**WHAT THE TASK ASKS**
Each record should be output exactly, with every character kept.

**INFORMATION SHOWN**
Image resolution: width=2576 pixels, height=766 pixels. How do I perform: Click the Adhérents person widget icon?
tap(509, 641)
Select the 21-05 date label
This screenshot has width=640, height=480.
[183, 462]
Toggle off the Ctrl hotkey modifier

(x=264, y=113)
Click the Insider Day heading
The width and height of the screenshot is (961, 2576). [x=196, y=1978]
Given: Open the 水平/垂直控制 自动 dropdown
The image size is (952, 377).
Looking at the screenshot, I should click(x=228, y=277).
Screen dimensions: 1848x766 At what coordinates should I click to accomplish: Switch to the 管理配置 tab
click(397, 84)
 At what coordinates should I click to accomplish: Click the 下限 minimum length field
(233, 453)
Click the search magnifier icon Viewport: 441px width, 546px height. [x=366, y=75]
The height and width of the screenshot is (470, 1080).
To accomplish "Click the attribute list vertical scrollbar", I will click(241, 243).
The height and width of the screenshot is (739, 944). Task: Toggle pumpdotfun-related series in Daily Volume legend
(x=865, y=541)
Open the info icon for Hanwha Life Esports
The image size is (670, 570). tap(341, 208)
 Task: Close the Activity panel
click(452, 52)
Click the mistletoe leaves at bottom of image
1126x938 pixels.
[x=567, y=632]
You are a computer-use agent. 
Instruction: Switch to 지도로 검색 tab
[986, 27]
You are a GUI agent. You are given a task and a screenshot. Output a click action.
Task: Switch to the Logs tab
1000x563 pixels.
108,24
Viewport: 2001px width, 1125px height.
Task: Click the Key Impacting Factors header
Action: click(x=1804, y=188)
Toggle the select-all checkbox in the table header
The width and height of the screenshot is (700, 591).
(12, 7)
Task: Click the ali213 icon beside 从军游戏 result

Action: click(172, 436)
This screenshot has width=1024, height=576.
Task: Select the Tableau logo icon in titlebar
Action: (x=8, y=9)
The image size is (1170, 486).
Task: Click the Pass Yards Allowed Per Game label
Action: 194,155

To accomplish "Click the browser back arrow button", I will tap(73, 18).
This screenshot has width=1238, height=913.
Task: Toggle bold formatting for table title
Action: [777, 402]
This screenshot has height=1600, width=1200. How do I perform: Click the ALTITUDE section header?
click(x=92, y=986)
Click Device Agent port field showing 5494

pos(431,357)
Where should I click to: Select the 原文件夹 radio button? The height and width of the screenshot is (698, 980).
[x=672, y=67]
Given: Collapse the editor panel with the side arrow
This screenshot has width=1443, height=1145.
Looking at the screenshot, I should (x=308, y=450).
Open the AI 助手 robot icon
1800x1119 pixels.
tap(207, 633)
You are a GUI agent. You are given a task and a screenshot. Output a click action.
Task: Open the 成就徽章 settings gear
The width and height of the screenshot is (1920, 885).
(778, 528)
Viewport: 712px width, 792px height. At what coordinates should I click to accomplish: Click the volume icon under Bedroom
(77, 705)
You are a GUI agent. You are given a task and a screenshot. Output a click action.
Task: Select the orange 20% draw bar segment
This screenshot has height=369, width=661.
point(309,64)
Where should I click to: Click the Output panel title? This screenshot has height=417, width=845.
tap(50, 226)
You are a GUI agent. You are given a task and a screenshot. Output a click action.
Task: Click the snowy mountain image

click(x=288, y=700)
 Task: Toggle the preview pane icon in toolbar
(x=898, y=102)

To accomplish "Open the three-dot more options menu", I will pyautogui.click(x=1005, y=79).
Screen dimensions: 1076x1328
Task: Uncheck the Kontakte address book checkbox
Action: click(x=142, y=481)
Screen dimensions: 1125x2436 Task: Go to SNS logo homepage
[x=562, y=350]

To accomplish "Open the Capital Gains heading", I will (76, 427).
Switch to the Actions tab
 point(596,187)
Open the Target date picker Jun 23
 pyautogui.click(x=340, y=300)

**ANSWER FOR THE TASK**
Image resolution: width=2576 pixels, height=766 pixels. How do I perform: Click the Adhérents person widget icon?
tap(509, 641)
Select the 21-05 date label
This screenshot has width=640, height=480.
[183, 462]
Toggle off the Ctrl hotkey modifier

(x=264, y=113)
Click the Insider Day heading
The width and height of the screenshot is (961, 2576). [x=196, y=1978]
Given: Open the 水平/垂直控制 自动 dropdown
The image size is (952, 377).
Looking at the screenshot, I should click(x=228, y=277).
Screen dimensions: 1848x766 At what coordinates should I click to accomplish: Switch to the 管理配置 tab
click(397, 84)
 At what coordinates should I click to accomplish: Click the 下限 minimum length field
(233, 453)
Click the search magnifier icon Viewport: 441px width, 546px height. [x=366, y=75]
The height and width of the screenshot is (470, 1080).
To accomplish "Click the attribute list vertical scrollbar", I will click(241, 243).
The height and width of the screenshot is (739, 944). Task: Toggle pumpdotfun-related series in Daily Volume legend
(x=865, y=541)
Open the info icon for Hanwha Life Esports
The image size is (670, 570). tap(341, 208)
 Task: Close the Activity panel
click(452, 52)
Click the mistletoe leaves at bottom of image
1126x938 pixels.
[x=567, y=632]
You are a computer-use agent. 
Instruction: Switch to 지도로 검색 tab
[986, 27]
You are a GUI agent. You are given a task and a screenshot. Output a click action.
Task: Switch to the Logs tab
1000x563 pixels.
108,24
Viewport: 2001px width, 1125px height.
Task: Click the Key Impacting Factors header
Action: click(x=1804, y=188)
Toggle the select-all checkbox in the table header
The width and height of the screenshot is (700, 591).
(12, 7)
Task: Click the ali213 icon beside 从军游戏 result

Action: click(172, 436)
This screenshot has width=1024, height=576.
Task: Select the Tableau logo icon in titlebar
Action: (x=8, y=9)
The image size is (1170, 486).
Task: Click the Pass Yards Allowed Per Game label
Action: 194,155

To accomplish "Click the browser back arrow button", I will tap(73, 18).
This screenshot has width=1238, height=913.
Task: Toggle bold formatting for table title
Action: [777, 402]
This screenshot has height=1600, width=1200. How do I perform: Click the ALTITUDE section header?
click(x=92, y=986)
Click Device Agent port field showing 5494

pos(431,357)
Where should I click to: Select the 原文件夹 radio button? The height and width of the screenshot is (698, 980).
[x=672, y=67]
Given: Collapse the editor panel with the side arrow
This screenshot has width=1443, height=1145.
Looking at the screenshot, I should (x=308, y=450).
Open the AI 助手 robot icon
1800x1119 pixels.
tap(207, 633)
You are a GUI agent. You are given a task and a screenshot. Output a click action.
Task: Open the 成就徽章 settings gear
The width and height of the screenshot is (1920, 885).
(778, 528)
Viewport: 712px width, 792px height. At what coordinates should I click to accomplish: Click the volume icon under Bedroom
(77, 705)
You are a GUI agent. You are given a task and a screenshot. Output a click action.
Task: Select the orange 20% draw bar segment
This screenshot has height=369, width=661.
point(309,64)
Where should I click to: Click the Output panel title? This screenshot has height=417, width=845.
tap(50, 226)
You are a GUI agent. You are given a task and a screenshot. Output a click action.
Task: Click the snowy mountain image

click(x=288, y=700)
 Task: Toggle the preview pane icon in toolbar
(x=898, y=102)

To accomplish "Open the three-dot more options menu", I will pyautogui.click(x=1005, y=79).
Screen dimensions: 1076x1328
Task: Uncheck the Kontakte address book checkbox
Action: click(x=142, y=481)
Screen dimensions: 1125x2436 Task: Go to SNS logo homepage
[x=562, y=350]

To accomplish "Open the Capital Gains heading", I will (76, 427).
Switch to the Actions tab
 point(596,187)
Open the Target date picker Jun 23
 pyautogui.click(x=340, y=300)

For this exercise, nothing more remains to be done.